___ RECORDS PROVIDED

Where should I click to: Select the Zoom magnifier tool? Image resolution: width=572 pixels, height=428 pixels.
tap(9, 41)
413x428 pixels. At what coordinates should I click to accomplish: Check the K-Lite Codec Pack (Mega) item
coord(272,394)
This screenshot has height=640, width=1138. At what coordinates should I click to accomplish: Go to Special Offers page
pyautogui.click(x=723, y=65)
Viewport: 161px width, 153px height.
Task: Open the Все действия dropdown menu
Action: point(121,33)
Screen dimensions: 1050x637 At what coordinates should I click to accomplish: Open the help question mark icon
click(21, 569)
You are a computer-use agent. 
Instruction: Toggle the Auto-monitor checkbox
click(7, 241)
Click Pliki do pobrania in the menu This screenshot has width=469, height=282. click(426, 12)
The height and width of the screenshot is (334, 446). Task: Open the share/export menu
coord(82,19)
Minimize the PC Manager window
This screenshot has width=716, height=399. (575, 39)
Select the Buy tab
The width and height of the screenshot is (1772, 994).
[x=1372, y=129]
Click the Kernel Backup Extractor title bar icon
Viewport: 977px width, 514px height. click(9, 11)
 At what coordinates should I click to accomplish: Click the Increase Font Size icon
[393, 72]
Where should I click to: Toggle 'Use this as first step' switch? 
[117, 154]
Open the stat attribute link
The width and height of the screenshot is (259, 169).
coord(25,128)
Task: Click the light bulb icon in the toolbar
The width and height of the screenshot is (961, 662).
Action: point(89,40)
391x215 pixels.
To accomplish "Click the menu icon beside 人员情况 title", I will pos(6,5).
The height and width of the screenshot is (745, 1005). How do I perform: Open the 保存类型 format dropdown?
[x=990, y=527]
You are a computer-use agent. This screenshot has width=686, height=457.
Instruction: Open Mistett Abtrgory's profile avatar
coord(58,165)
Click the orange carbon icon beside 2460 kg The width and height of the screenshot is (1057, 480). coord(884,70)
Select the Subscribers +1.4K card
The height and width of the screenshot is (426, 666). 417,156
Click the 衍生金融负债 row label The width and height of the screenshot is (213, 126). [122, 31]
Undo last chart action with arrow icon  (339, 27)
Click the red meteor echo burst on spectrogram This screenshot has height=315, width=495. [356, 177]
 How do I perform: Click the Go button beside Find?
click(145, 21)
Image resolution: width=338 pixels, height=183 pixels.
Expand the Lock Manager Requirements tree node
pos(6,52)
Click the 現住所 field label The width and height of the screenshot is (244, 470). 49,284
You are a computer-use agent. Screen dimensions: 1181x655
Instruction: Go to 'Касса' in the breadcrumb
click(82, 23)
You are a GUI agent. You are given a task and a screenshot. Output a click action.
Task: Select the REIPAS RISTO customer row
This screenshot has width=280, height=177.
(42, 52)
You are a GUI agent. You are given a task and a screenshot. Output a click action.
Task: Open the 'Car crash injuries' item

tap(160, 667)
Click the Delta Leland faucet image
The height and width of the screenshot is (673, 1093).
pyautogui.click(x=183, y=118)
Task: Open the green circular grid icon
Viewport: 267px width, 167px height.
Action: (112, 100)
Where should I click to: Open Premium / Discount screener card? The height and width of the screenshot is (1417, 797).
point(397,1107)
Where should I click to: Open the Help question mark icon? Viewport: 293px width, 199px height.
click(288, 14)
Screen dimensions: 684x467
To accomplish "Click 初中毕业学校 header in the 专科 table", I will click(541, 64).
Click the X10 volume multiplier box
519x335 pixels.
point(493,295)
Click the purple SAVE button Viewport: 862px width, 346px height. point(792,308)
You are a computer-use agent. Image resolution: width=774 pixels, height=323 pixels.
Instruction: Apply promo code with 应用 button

______

Repeat exactly the lines above from the line that contains "You are a computer-use agent. Image" through the end. Include both of these ends; leave out everything else.

You are a computer-use agent. Image resolution: width=774 pixels, height=323 pixels.
Instruction: Apply promo code with 应用 button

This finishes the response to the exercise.